The most commonly observed orientation of neurovascular structures during the study is illustrated in Fig. 1. The measured distances (d, a, b) are given in Table 1. The distances (d, a, b) were examined to determine the extent to which the assumption of normality was met. The Table 1 also shows skewness, kurtosis and the Shapiro-Wilk test of normality. The results suggest that normality is a reasonable assumption. Independent sample t-tests were conducted to compare the distances (d,a,b) on left and right sides. There were no statistically significant differences in any of the above mentioned distances on left and right axillae (p > .05). The mean distance to the LTV from the lateral border of pectoralis minor was 28.7 ± 12.6 mm. The mean horizontal distance, depth, and displacement, from reference point X to the TDN were 14.5 ± 8.9 mm, 19.7 ± 7.3 mm and 25 ± 5 mm respectively. The TDN was found 540 ± 120 to the horizontal plane, in a posterolateral direction, 95% of the time. The displacement and angle were calculated utilizing the measurements a and b and Pythagoras theorem.

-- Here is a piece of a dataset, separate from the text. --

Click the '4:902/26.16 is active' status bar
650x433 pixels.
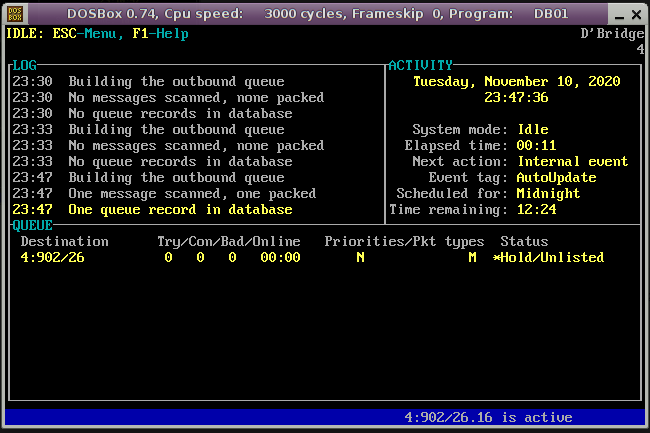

No variations of the axillary vein contradicting the textbook description were found in the dissected specimens . An English study conducted in 100 patients with breast carcinoma undergoing staging axillary dissections found that 10% (n = 10) of the subjects were having double axillary veins . Duplications of the axillary arteries were absent in the present study. The accessory LTVs were described by a similar study conducted on 100 patients undergoing axillary lymph node dissections . They also had encountered independent veins draining to axillary vein. But the reported incidence was much lower (1%, n = 1) compared to the present study (20%, n = 2). In accordance with the current study, TDN was consistently present posterolateral to the confluence of the LTV with the axillary vein . In all cases, the TDN was accompanied by corresponding vessels closely. There were no stray nerves as described by the aforementioned study where 5% (n = 5) patients had the TDN running 2 to 3 cm medial to the thoracodorsal vessels . In these patients, the TDN converged to the corresponding vascular pedicle only adjacent to the point of insertion to the muscle. A similar Malaysian study concluded that in 14.3% (n = 5) of the cases, the TDN did not accompany the thoracodorsal vessels throughout . However these stray nerves in the former study were associated with double axillary veins in 2 patients. Absence of such variations of the axillary vein in the present study population might be the explanation for homogeneous relationship of structures within the TDN. The recommended measurements of our study therefore should be applied in patients with single axillary veins. The LTV maintained its anteromedial relationship to the TDN in 100% (n = 20) cadavers in the current study. Conversely the TDN and the LTV was found to be in the same plane in a minority (36.4%, n = 36) in a Brazilian surgical anatomical study .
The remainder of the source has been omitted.